▶ _Your goal_
Locate, in the data below, the line that contains "This screenshot has height=398, width=868." and the line that contains "Screen dimensions: 482x448"; reproduce exactly those two lines and every line between them, nothing more.

---------------

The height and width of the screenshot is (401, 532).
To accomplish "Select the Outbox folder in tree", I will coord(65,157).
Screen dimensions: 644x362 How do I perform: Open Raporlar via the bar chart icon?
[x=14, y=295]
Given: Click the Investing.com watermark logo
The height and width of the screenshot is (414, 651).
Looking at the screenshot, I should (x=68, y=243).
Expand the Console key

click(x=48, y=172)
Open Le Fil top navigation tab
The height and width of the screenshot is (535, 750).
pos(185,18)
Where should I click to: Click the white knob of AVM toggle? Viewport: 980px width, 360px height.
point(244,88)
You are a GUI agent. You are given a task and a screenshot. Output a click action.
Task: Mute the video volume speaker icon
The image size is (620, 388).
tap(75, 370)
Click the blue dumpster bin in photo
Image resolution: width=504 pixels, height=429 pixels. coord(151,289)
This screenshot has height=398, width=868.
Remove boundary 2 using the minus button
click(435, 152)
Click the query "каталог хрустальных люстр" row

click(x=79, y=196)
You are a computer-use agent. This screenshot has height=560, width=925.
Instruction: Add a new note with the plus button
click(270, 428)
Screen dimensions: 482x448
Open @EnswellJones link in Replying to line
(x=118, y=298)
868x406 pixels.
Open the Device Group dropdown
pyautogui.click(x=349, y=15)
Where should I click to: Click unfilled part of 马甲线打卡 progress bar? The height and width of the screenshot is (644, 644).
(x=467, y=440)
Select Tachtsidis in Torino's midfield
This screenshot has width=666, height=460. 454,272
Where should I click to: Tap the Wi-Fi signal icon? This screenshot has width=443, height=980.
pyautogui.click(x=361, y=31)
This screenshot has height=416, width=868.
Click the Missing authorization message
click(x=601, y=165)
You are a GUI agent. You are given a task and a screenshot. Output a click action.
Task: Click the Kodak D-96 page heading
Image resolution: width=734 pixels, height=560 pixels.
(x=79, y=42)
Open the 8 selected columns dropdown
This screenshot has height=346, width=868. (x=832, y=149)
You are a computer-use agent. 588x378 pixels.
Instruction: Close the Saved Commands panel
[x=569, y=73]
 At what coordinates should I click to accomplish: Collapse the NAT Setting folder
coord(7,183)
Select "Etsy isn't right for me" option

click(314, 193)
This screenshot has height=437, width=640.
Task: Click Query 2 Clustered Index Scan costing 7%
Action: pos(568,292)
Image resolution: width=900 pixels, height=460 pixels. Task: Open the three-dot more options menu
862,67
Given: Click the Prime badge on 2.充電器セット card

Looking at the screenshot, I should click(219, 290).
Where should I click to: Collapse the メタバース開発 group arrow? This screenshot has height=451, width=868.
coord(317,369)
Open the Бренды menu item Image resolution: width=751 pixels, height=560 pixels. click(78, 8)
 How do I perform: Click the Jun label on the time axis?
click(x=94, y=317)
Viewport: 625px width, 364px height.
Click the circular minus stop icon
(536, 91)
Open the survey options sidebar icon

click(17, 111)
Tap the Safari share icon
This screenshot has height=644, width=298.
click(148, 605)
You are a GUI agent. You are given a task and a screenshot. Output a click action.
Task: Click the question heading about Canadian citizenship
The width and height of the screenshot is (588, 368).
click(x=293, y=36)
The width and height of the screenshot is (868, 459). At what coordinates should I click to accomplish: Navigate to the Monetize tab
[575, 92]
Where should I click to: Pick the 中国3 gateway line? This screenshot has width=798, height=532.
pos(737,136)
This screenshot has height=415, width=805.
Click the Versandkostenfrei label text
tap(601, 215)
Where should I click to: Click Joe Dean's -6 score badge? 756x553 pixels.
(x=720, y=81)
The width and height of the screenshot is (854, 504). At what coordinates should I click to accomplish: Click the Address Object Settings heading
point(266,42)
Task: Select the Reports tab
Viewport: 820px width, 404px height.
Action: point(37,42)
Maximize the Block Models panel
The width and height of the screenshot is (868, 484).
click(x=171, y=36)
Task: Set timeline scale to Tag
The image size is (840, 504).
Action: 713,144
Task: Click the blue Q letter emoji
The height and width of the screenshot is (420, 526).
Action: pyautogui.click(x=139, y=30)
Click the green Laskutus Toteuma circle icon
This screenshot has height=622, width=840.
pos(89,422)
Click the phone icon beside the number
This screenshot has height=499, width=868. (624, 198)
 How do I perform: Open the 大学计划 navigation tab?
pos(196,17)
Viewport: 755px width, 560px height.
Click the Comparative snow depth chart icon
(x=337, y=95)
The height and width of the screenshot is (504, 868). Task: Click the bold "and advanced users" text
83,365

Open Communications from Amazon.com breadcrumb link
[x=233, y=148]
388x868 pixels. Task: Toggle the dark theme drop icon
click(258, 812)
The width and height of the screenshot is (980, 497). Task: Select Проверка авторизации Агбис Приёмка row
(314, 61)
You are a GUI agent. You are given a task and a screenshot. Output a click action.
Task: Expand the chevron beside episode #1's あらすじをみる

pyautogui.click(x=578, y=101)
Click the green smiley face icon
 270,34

---------------

▶ _Answer box_
This screenshot has height=398, width=868.
Remove boundary 2 using the minus button
click(435, 152)
Click the query "каталог хрустальных люстр" row

click(x=79, y=196)
You are a computer-use agent. This screenshot has height=560, width=925.
Instruction: Add a new note with the plus button
click(270, 428)
Screen dimensions: 482x448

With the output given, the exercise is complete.